The book is an instant classic, a complex and wide-ranging series of insights into what has led some societies to succeed and some to fail. “Succeed” here means giving their citizens the chance to lead decent and improving lives. Trade, Norberg shows, has been a key factor. Merchants take back and forth not only goods but ideas and innovations that can be copied. Open, trading societies learn from each other, whereas societies that close their borders to foreign goods in order to protect their own producers are denying their citizens access not only to goods from outside, but also to ideas that can improve their lives.
Open societies that allowed movement of goods, people and ideas have prospered. Their openness has bred tolerance and welcomed diversity. Ancient open cultures have progressed in arts and science, in manufactures, agriculture and in ideas, as well as in wealth. People copy successful innovation.
Open societies are ones that do not require adherence to one set of beliefs and practices, but which allow different groups within them to follow differing values. They tolerate nonconformity, and are prepare to see new ideas develop and spread. All previous open societies have reverted to authority and imposed conformity. Some, Norberg points out, have succumbed to external shock such as conquest or plague. Others have seen innovation and tolerance repressed as traditional ruling élites and those benefitting from established powers have fought back to restore their advantage.
There has been one exception - the one that fostered the Industrial Revolution in Britain and which has provided an economic template as the source of the modern world. It survived, Norberg suggests, because no-one had the power to shut it down as they had done elsewhere. Power in Britain was dispersed and multi-faceted, and neither crown, aristocracy, church or guilds had enough power to impose their will to silence the ideas or to stop the innovations. Norberg lists the Glorious Revolution of 1689 as a pivotal event in this, channeling monarchical power into constitutional government.
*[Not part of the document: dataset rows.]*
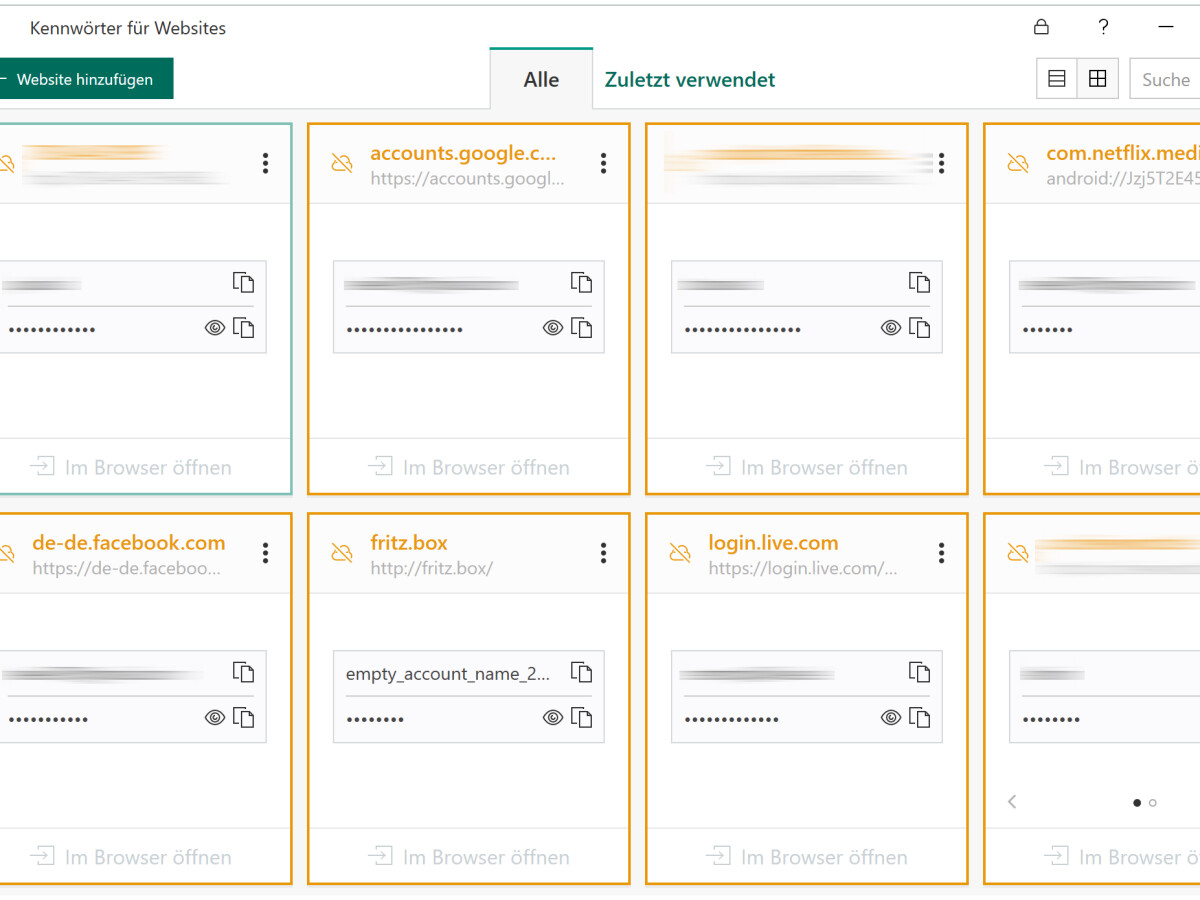
Task: Open the accounts.google.com three-dot menu
Action: 603,163
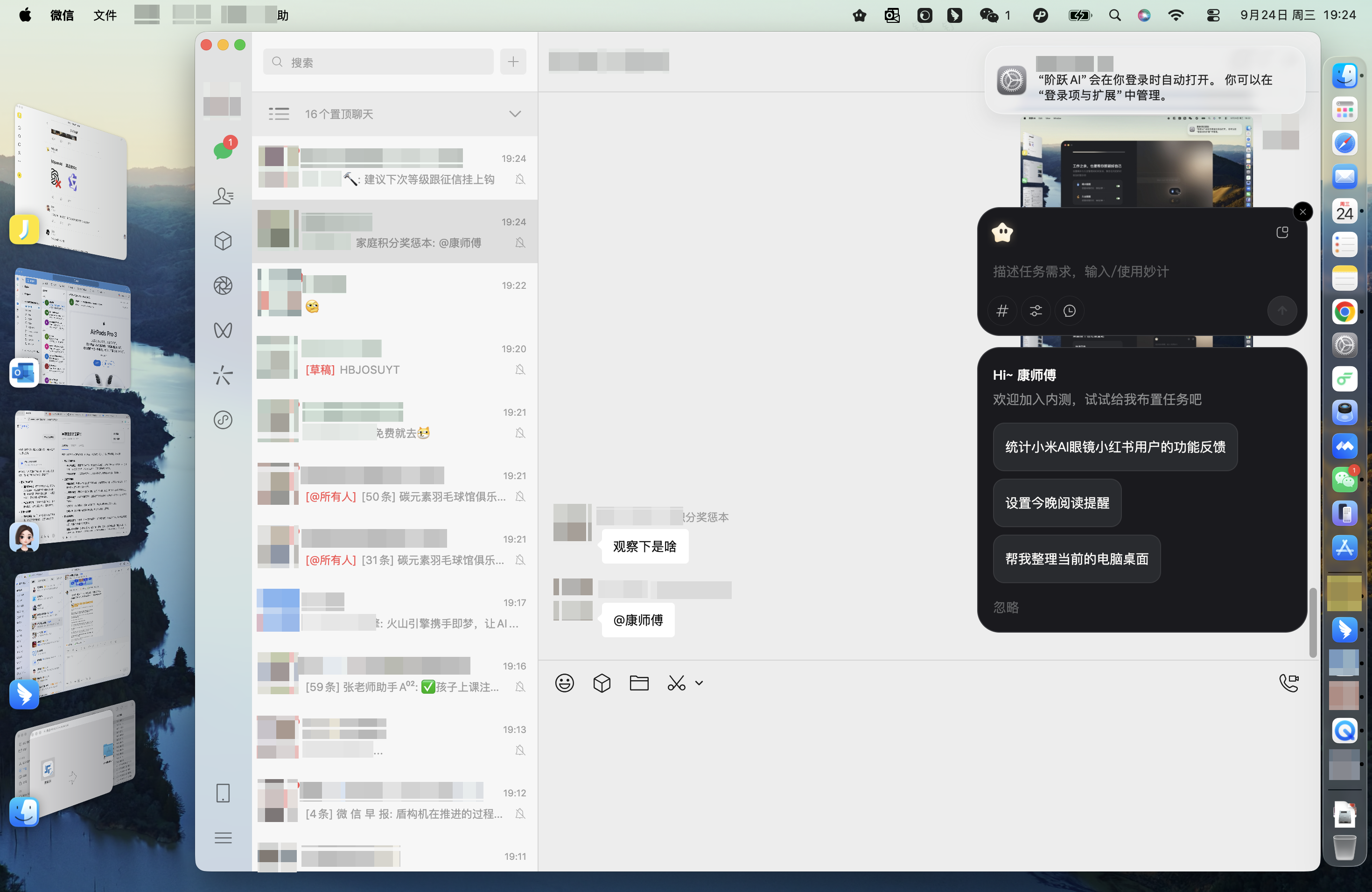The image size is (1372, 892).
Task: Open the screenshot scissors dropdown arrow
Action: [699, 683]
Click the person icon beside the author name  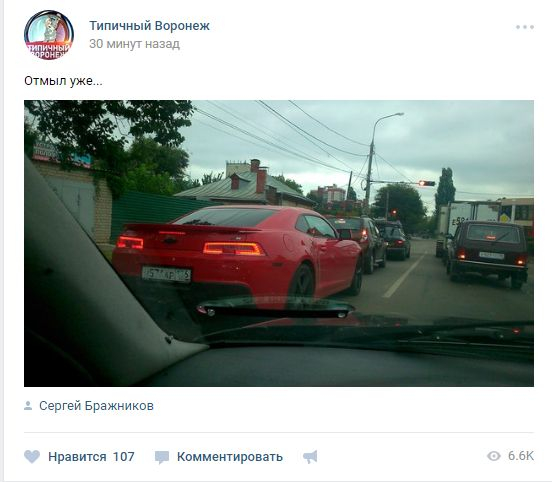(x=28, y=406)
Norberg is particularly good on explaining how the tribal instincts developed by hunter gatherers, can reassert themselves in modern, open societies when people feel threatened by developments and events. Prospering societies tend to toleration and openness; it is in economic shocks and downturns that some are inclined to close borders, put up shutters, and blame outsiders and dissidents for their misfortunes. In place of the liberal and democratic institutions and practices they think have failed them, they are tempted, says Norberg, to turn to strong leaders who can assert authority to restore what they see as former glories. Traditionalism fosters protectionism, and when societies close borders for self-sufficiency, they become poorer materially and intellectually.
Norberg remains an optimist despite the alarming threats to openness posed by attempts to shut down debate and free speech, and by the rise of populism as a response to perceived exclusion from power and prosperity. There is nothing, he says, that ensures our still fairly open society will survive. But it could if we wanted it to. This is an excellent book, and I cannot recommend it more highly.